Midterm Exam #2 (20232) Written Session

Midterm Exam #2 (20232) Written Session

FIZ228 - Numerical Analysis
Dr. Emre S. Tasci, Hacettepe University

17/05/2024

Consider the data plotted in the figure below. We want to classify these data points into three classes using k‑means clustering method.

a) Mark the approximate expected positions of the means on the figure. Use the symbols “■”, “▲” and “✖” to indicate the locations of the means, respectively.

b) Indicate the domains of each domain on the figure. (Imagine being given a random point, after the means are fixed with respect to the previously existing data (which you did in the previous part) – to which mean would you assign this given point? Once you do the assignment, it means that, that position is within the domain of that mean. Now consider all the positions in the graph to define the domain of each mean and indicate these domains on the figure – that is what is being asked of you ;).

c) Derive a systematical algorithm to define the domains of each mean (writing a code is not necessary, also not desired, just define the procedures in steps so that a coder without any prior knowledge of the topic can implement it as a code).

../imgs/FIZ228_20232_MT2_WrittenExam.png

d) One downside of this method is the fact that the resulting classification depends on the initial positions of the means.
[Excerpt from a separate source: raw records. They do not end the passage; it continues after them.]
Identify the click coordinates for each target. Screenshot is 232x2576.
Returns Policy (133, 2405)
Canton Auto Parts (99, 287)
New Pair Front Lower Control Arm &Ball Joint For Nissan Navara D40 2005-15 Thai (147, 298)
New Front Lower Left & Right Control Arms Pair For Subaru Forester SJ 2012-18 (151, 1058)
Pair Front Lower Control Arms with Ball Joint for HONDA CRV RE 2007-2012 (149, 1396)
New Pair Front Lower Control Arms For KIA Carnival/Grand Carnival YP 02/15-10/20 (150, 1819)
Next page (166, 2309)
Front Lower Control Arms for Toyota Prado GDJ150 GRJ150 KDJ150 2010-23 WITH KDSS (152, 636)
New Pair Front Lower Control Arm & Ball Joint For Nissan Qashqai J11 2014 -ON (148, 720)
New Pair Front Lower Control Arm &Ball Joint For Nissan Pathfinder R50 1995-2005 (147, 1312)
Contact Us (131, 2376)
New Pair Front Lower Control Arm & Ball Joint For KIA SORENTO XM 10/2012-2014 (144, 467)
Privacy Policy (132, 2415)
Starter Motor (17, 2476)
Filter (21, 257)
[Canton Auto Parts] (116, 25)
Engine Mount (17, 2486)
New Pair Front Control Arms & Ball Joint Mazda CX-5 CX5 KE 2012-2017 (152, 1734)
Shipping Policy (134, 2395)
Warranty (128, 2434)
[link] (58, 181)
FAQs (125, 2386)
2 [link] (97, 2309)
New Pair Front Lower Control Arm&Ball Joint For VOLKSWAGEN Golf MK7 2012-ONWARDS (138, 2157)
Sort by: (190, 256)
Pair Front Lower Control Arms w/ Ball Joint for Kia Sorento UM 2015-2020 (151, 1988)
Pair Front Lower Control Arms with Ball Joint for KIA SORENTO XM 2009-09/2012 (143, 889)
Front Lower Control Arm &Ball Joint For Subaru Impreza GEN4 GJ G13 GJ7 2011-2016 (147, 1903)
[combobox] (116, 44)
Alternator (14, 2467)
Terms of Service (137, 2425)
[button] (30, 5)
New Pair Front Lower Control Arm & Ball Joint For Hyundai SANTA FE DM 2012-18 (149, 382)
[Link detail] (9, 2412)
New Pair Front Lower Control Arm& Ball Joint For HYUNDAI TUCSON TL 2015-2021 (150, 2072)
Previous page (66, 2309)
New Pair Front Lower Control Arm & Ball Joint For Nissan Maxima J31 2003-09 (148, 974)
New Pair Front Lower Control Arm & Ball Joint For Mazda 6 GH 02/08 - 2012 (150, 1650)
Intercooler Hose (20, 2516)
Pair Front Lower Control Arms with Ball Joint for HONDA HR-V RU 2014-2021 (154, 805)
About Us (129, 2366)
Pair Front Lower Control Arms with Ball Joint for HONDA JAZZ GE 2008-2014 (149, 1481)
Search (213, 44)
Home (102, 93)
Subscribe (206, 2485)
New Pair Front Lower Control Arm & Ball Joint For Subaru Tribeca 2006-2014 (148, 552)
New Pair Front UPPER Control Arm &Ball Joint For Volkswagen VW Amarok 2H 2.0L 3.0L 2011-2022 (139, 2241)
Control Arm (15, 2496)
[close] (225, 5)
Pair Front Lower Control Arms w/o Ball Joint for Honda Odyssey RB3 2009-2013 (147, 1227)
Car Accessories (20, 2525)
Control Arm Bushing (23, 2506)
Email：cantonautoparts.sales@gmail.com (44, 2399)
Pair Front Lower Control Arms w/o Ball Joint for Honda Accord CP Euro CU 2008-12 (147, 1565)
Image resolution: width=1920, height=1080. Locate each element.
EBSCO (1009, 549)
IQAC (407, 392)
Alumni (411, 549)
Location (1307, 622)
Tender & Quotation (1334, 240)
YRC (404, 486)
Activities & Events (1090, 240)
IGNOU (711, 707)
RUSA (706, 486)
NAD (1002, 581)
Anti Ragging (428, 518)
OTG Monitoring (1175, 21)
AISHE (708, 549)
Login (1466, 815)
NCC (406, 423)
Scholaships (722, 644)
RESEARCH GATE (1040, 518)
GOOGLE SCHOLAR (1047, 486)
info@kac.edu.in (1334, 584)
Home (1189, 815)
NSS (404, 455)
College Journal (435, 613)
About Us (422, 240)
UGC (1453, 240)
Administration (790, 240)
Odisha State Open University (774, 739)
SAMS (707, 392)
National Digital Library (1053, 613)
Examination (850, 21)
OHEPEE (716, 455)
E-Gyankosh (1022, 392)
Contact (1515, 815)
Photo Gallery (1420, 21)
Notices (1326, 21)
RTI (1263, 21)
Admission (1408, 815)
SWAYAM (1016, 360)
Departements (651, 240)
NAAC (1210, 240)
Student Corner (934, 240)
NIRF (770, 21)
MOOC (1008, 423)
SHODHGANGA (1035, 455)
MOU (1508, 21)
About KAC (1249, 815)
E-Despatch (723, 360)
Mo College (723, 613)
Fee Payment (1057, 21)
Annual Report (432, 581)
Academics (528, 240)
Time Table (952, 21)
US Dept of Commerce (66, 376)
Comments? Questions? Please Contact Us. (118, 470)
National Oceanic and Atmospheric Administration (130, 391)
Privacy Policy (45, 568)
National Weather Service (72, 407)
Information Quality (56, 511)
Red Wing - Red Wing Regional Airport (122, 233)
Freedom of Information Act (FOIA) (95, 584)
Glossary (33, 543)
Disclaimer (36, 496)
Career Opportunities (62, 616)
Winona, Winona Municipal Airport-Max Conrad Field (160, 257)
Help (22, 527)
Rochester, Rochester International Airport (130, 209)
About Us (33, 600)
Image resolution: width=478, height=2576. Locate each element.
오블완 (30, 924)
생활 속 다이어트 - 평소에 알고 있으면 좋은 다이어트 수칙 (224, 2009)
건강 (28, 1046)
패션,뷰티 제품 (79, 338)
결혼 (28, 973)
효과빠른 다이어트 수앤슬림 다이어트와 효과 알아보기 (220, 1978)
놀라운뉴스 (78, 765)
Suppose that for a different set (in which the classification might not be so obvious compared to the one above), you have run your code 20 times, coming up with 20 different associations, with the means’ final positions for each run also stored somewhere. How would you decide on the best classification?

Bonus: The data plotted have been generated using three 2D Gaussians. A Gaussian is defined through this equation:

\[G(x;\mu,\sigma) = \frac{1}{\sqrt{2\pi\sigma^2}}\exp\left[-\frac{\left(x-\mu\right)^2}{\sqrt{2\sigma^2}}\right]\]

Describe how you’d generate such data using the Gaussian function. (Try to justify parameters using numerical values with regard to the plotted data in the figure above.)